Counter Screen Identifies 58 Compounds That Rescue Growth of S. aureus clpX Mutant

This sub-library of 828 compounds with confirmed growth-inhibitory activity against S. aureus was then used as a starting point in a counter-screen for growth stimulation of the S. aureus clpX mutant at 30°C at 11 different concentrations of each compound ranging from 0.5 nM to 50 μM. Growth was measured by a change in absorbance (600 nm) after 24 h of incubation with shaking at 600 rpm in 96-well plates. These conditions led to an optimal screening window when we tested screening conditions with oxacillin at a concentration (0.05 mg L−1) previously shown to stimulate growth of the clpX mutant (Jensen et al., 2019; Supplementary Figure 1B). The screening data were normalized to remove plate-to-plate variation as described in Methods.
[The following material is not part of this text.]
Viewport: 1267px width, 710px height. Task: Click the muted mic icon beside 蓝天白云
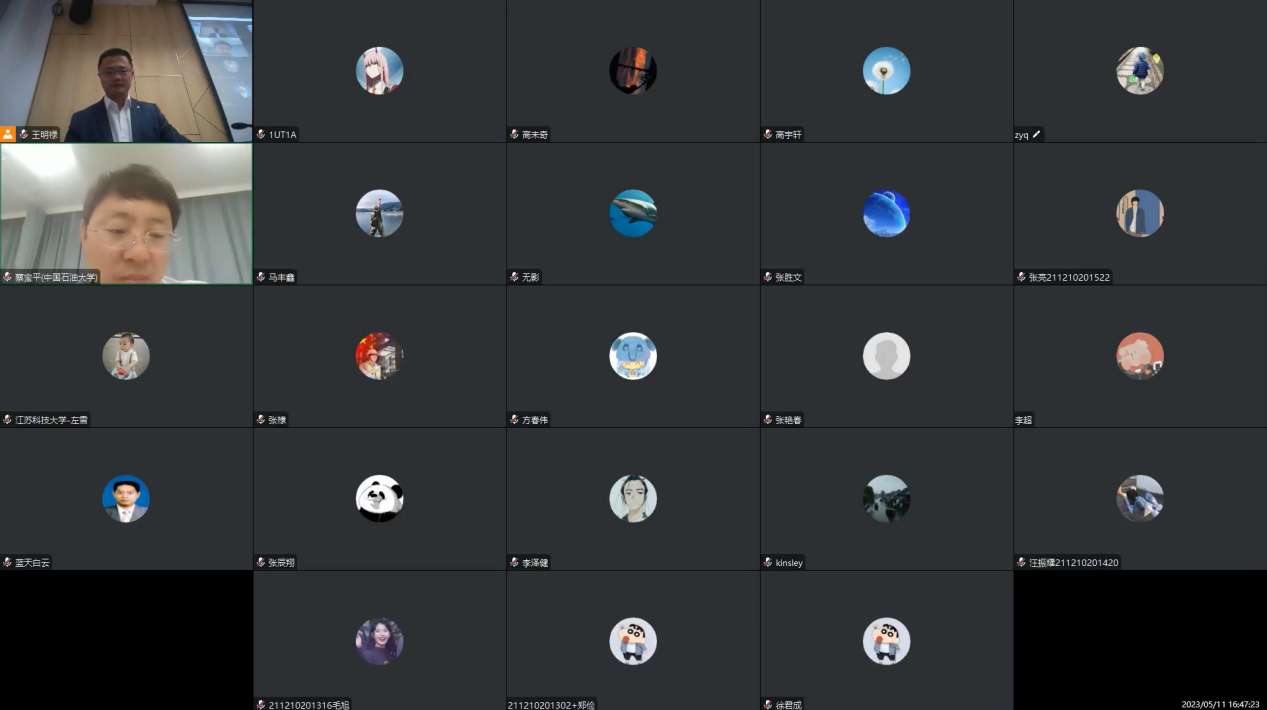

In the counter-screen, a compound was classified as active if it raised the final growth yield of the clpX mutant compared to the DMSO control by 1.5 fold or more. This cutoff-value immediately resulted in a set of 678 inactive compounds that were discarded from further analyses (Figure 2C). The dose-response plots of the remaining compounds were then inspected manually, and the compounds were classified as either inactive, active, or inconclusive (42 compounds, Figure 2D). Fifty of the compounds were also re-tested using the same assay. In total, 58 (7%) of the 828 compounds (or 0.12% of all screened compounds) that inhibited S. aureus growth also stimulated clpX growth with maximal growth yield increases ranging from 1.5 to 3.7-fold.
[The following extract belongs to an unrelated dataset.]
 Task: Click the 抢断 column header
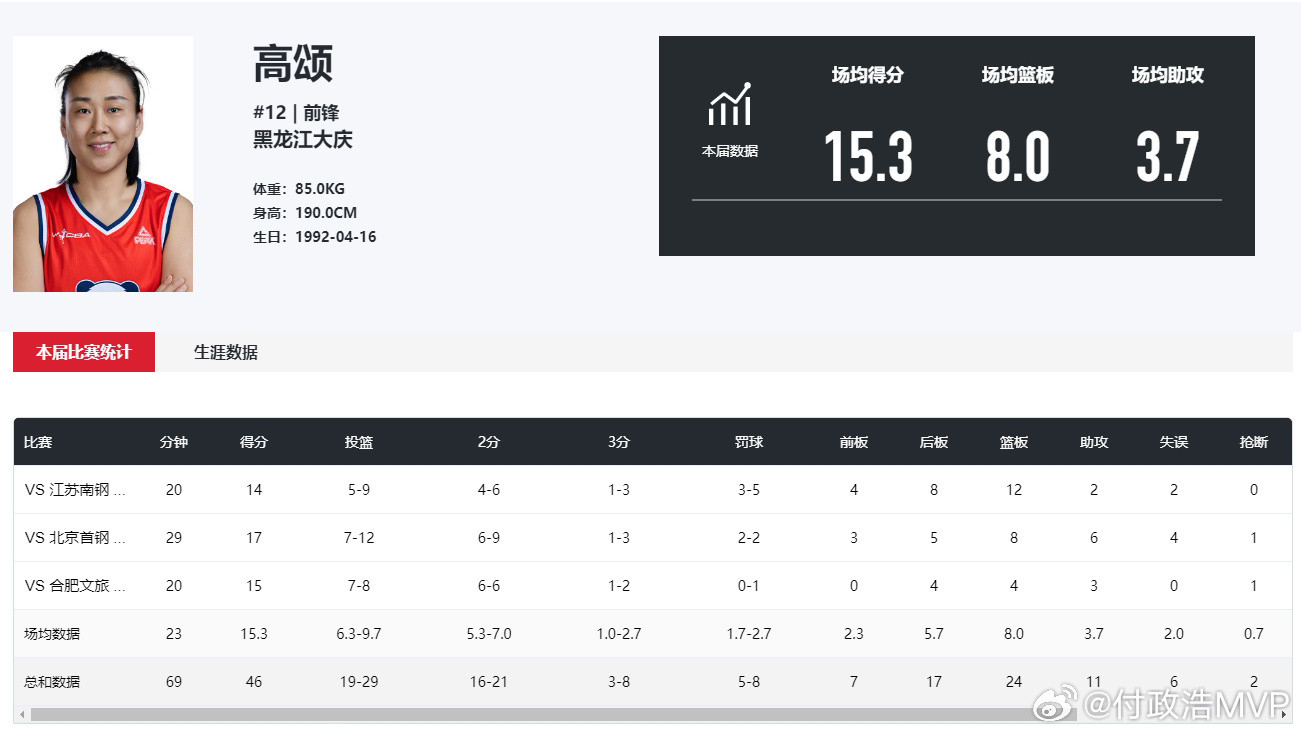tap(1254, 442)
The Counter Screen is Efficient at Eliminating Compound Classes That Tend to Have Non-Specific Activities

An important advantage of employing a counter screen selecting for improved growth is that nonspecific growth inhibitors are likely to be eliminated from the pool of hit compounds. A class of compounds that often show up as hits in screening campaigns, are pan-assay interference compounds (PAINS) which are chemical compounds that tend to react nonspecifically with numerous biological targets rather than specifically affecting one desired target (Baell and Holloway, 2010). Applying an in silico PAINS filter to the 58 hits shows that only two of the final hit compounds (3%) contain a PAINS substructure, whereas this is the case for 9% of the S. aureus growth-inhibitory compounds that do not stimulate clpX growth. This result indicates that the clpX counter-screen is efficient at eliminating compound classes that tend to have non-specific activities.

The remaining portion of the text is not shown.